Feel free to edit if you find this PR is cool!

paoslaos commented 5 months ago

@dauparas are you considering merging this? This is a big improvement in terms of usability and probably many people would benefit from it!

@YaoYinYing Having an entry point in the toml would make it even nicer (I did not check but just looked at your example above!). Does your code allow to use custom checkpoints?

Thanks for great work.

Sincerly, P.

YaoYinYing commented 5 months ago

@paoslaos Hi I have update code for the feature you need and validated this change via CI tests.

Thanks for such nice advice!

paoslaos commented 5 months ago

@YaoYinYing This is truly incredible and good engineering work, thank you!

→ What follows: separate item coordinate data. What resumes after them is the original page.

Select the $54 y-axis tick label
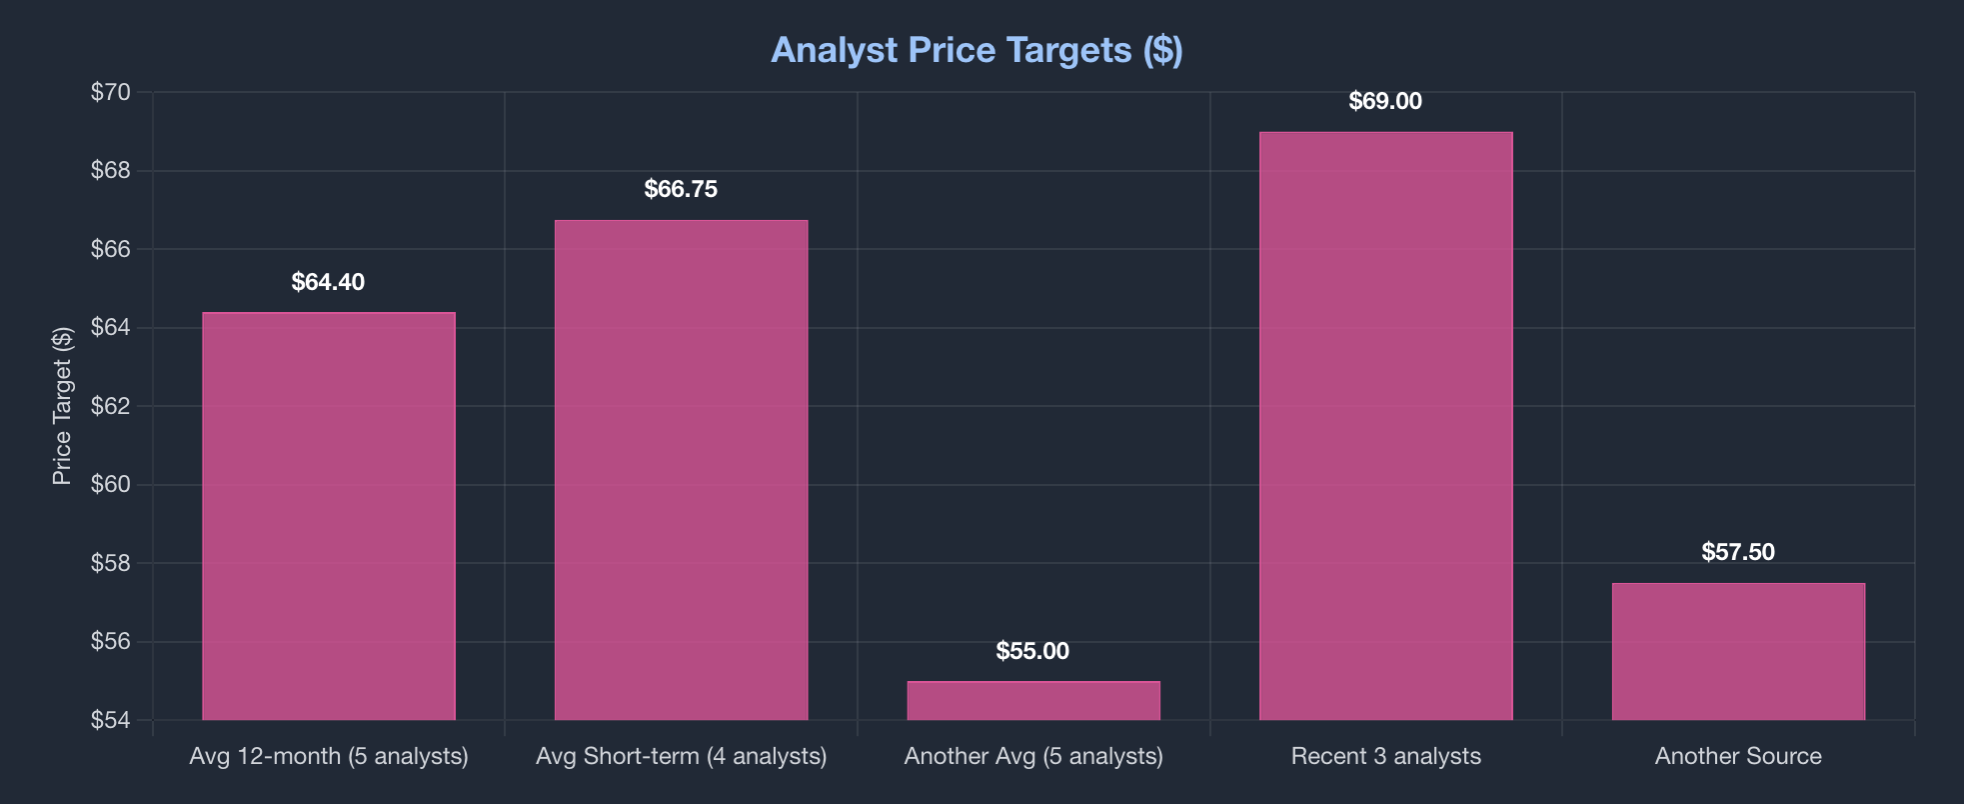Image resolution: width=1964 pixels, height=804 pixels. coord(110,720)
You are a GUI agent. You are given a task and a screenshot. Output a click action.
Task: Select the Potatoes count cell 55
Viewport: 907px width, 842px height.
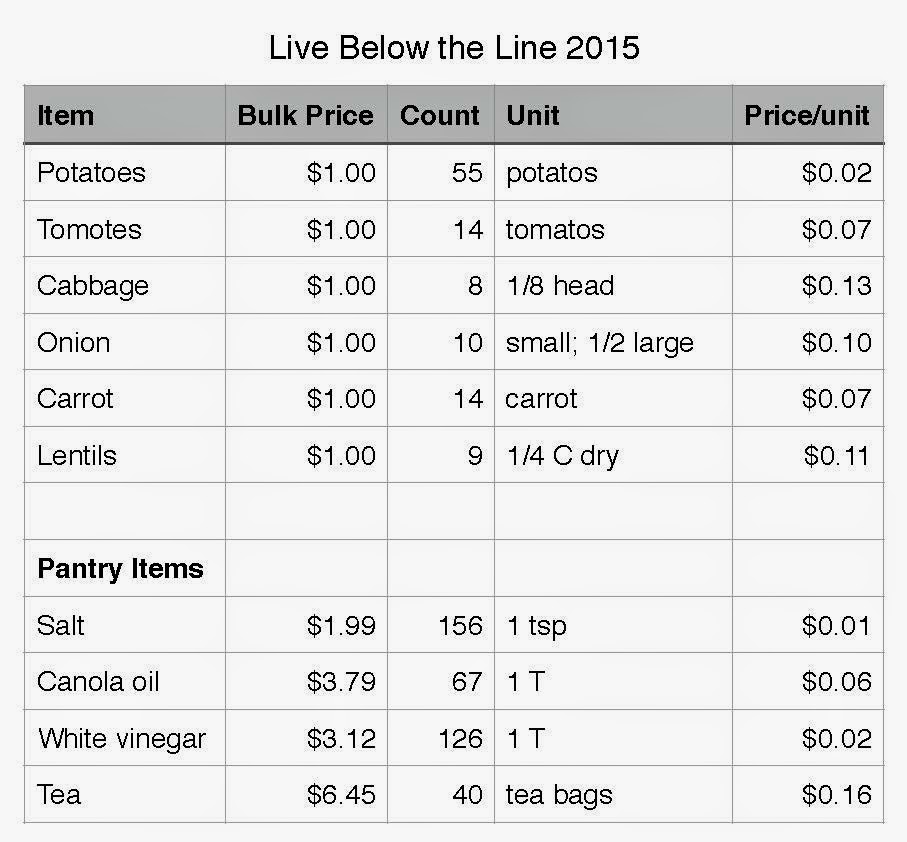[440, 172]
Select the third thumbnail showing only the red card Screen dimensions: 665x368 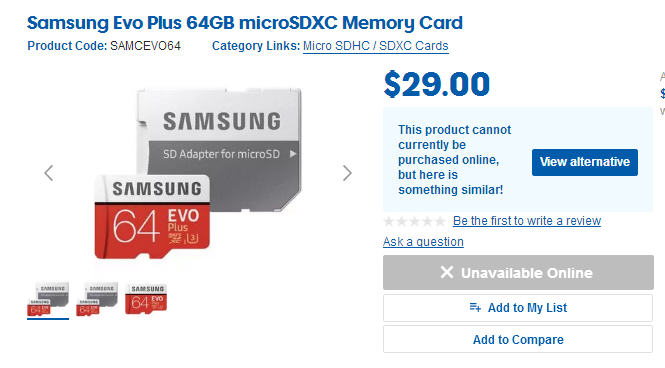(146, 300)
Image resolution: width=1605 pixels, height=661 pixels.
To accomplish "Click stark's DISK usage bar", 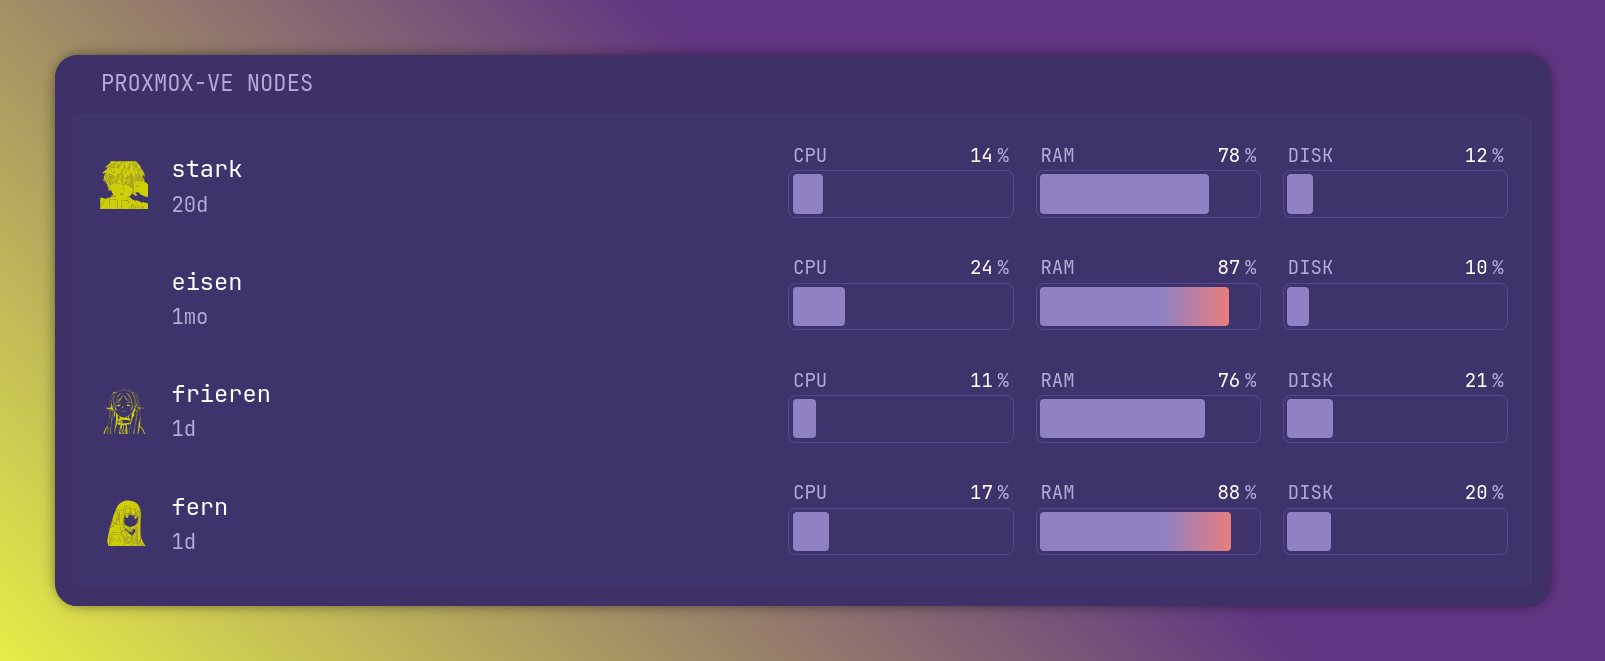I will [1395, 194].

Edit: to clarify what I mean because I dont see the changes (yet?):

In the toml, a single line like:

[project.scripts]
ligandmpnn = "ligandmpnn.scripts.run:main"

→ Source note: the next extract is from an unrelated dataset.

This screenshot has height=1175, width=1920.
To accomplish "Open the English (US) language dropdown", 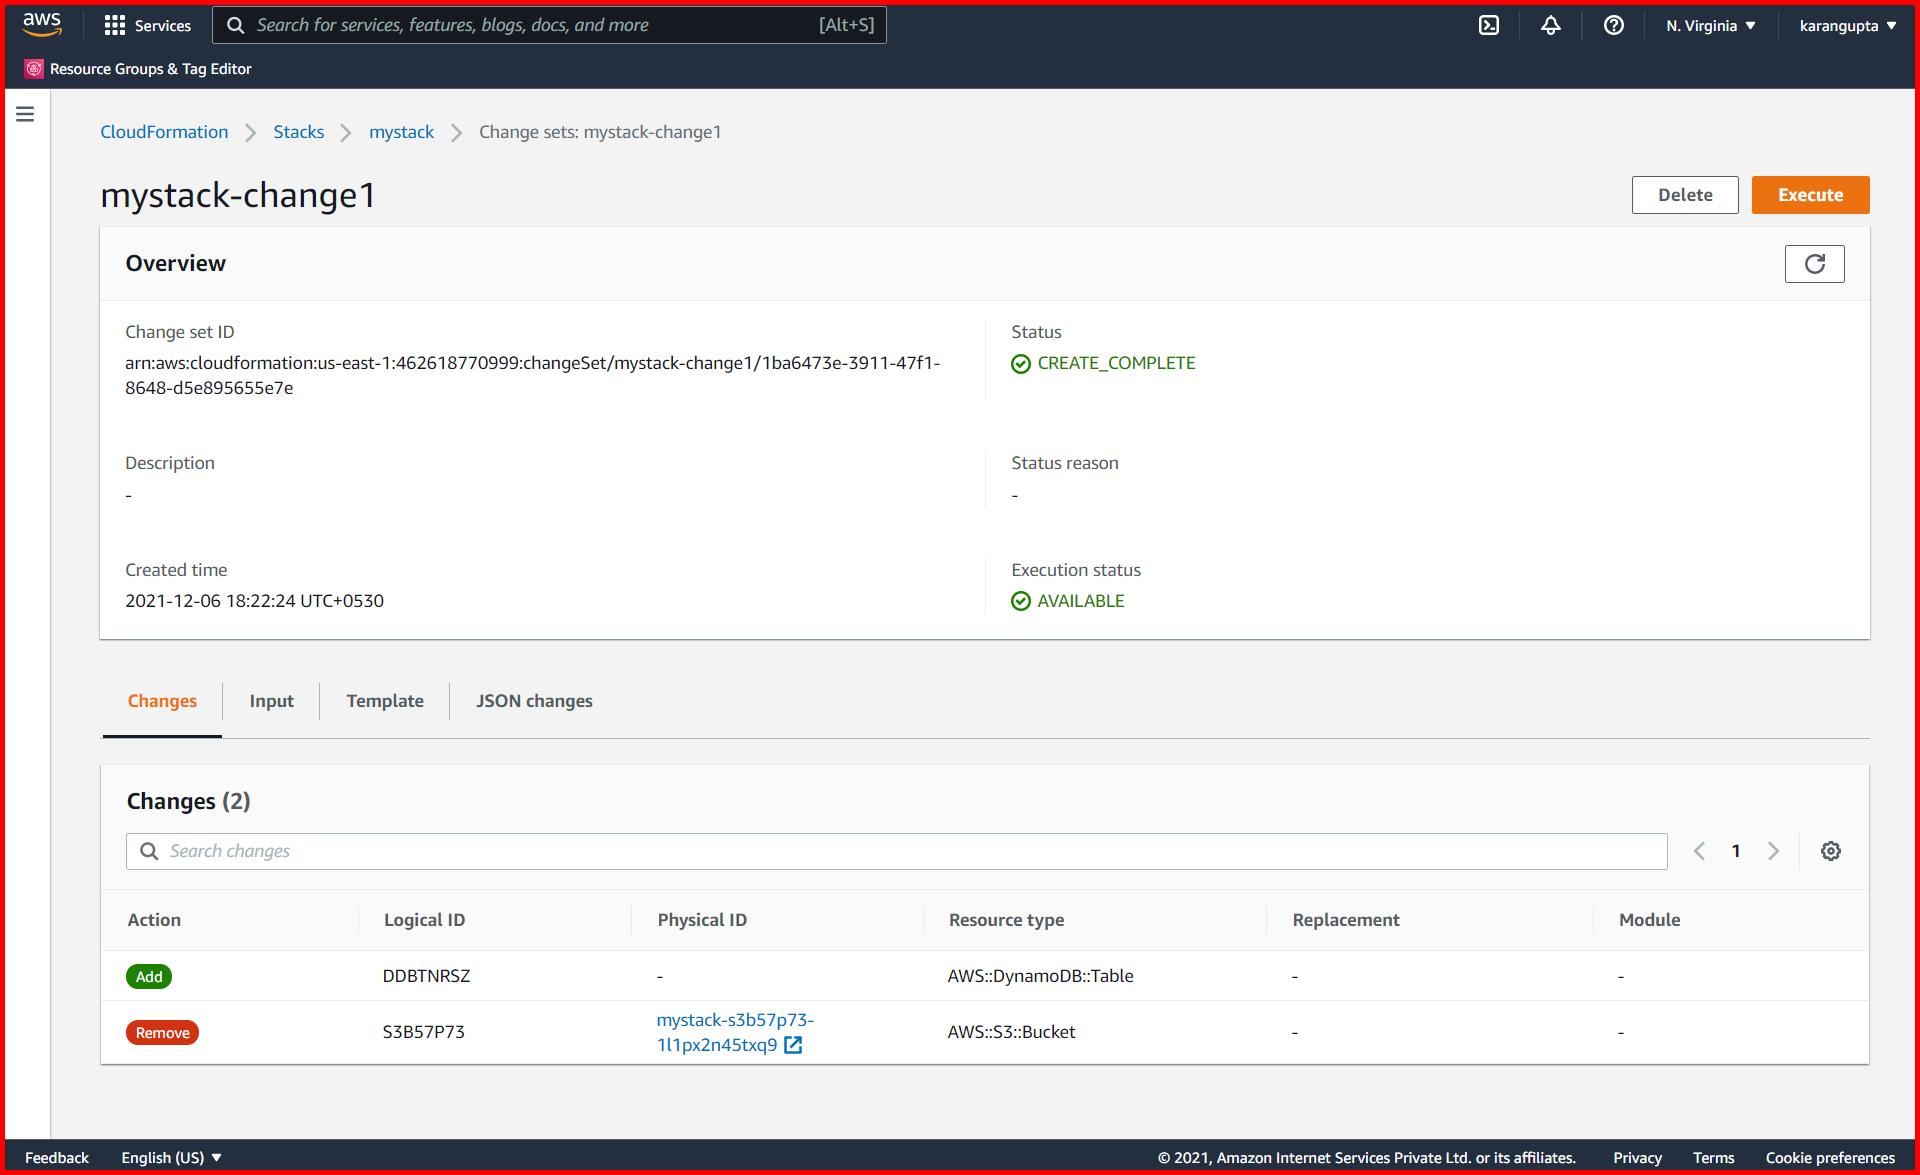I will [170, 1157].
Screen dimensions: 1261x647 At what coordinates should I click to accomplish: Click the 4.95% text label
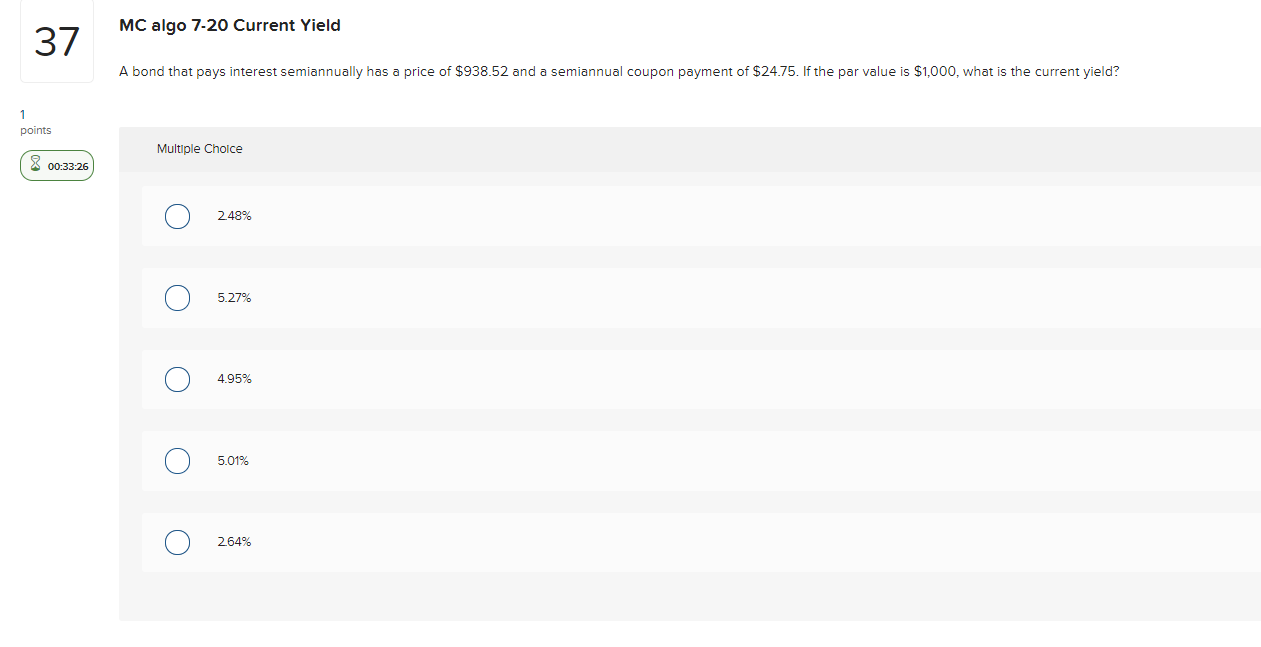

would be nice. This would require the scripts dir to be under ligandmpnn which would break existing code usage. Slight duplication would not be too bad. Or slightly refactor the scripts file in root to use this entrypoint as well. What do you think?

Edit2: (Happy to help with PR)

Sincerely, P.

YaoYinYing commented 5 months ago

@paoslaos Sorry for this misunderstanding. Inference command line shortcut will be more elegant then repo cloning and script calling. LGTM. CI tests look okay too: https://github.com/YaoYinYing/LigandMPNN/actions/runs/9397959040.

paoslaos commented 5 months ago

@YaoYinYing nice!

I think we had an misunderstanding, but the result is exactly what I meant! Very nice! Will definitely use this in my work!

LGTM

YaoYinYing commented 5 months ago

This PR is outofdated and closing. Use the latest branch instead.